### WORK TO COMPLETE
Nothing goes in the answer except the line that contains "GO99 ĐĂNG KÝ +199K (246, 218)" and the lines after it to the end of the material below, unchanged.

### DATA TO PROCESS
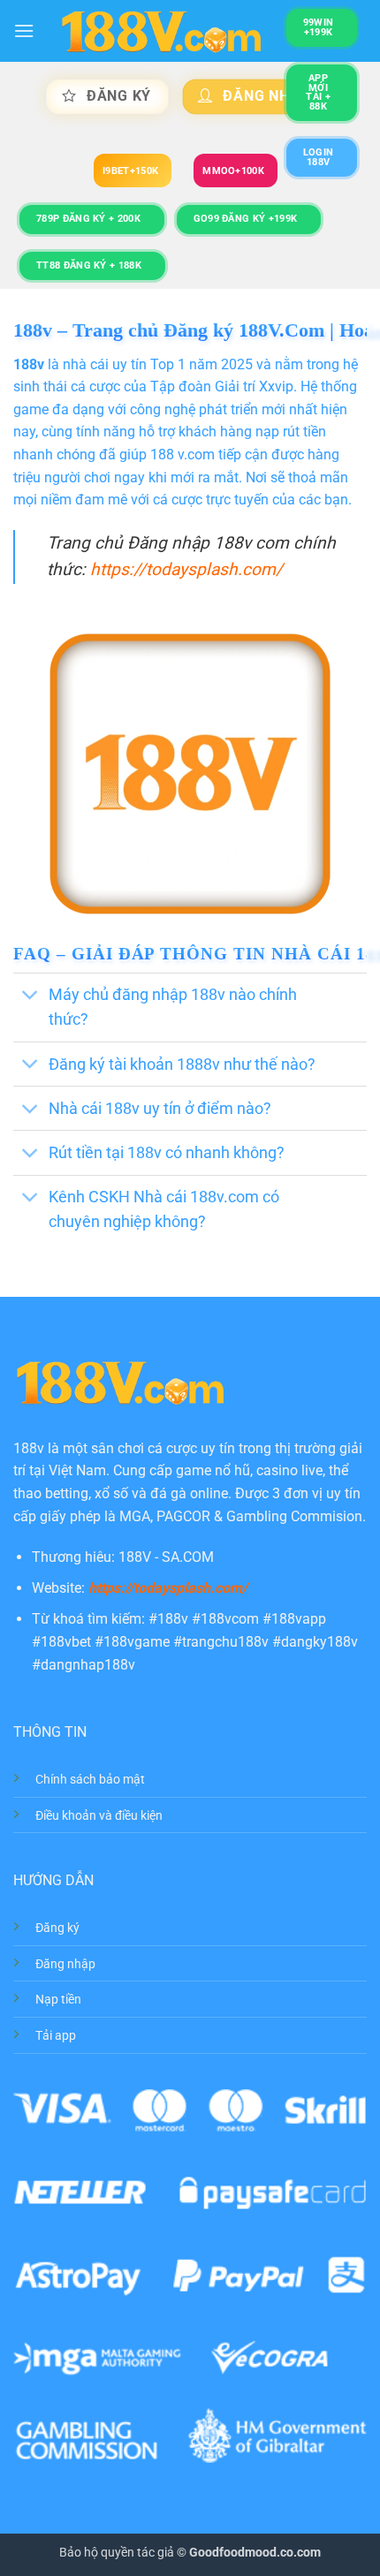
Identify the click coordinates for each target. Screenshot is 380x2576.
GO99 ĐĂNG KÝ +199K (246, 218)
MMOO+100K (233, 171)
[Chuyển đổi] (30, 997)
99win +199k (318, 27)
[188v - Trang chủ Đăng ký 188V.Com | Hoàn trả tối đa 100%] (161, 31)
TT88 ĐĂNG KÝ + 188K (88, 265)
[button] (23, 30)
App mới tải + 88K (318, 92)
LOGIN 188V (318, 157)
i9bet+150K (130, 171)
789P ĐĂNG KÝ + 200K (88, 218)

### SOLUTION FOR THIS TASK
GO99 ĐĂNG KÝ +199K (246, 218)
MMOO+100K (233, 171)
[Chuyển đổi] (30, 997)
99win +199k (318, 27)
[188v - Trang chủ Đăng ký 188V.Com | Hoàn trả tối đa 100%] (161, 31)
TT88 ĐĂNG KÝ + 188K (88, 265)
[button] (23, 30)
App mới tải + 88K (318, 92)
LOGIN 188V (318, 157)
i9bet+150K (130, 171)
789P ĐĂNG KÝ + 200K (88, 218)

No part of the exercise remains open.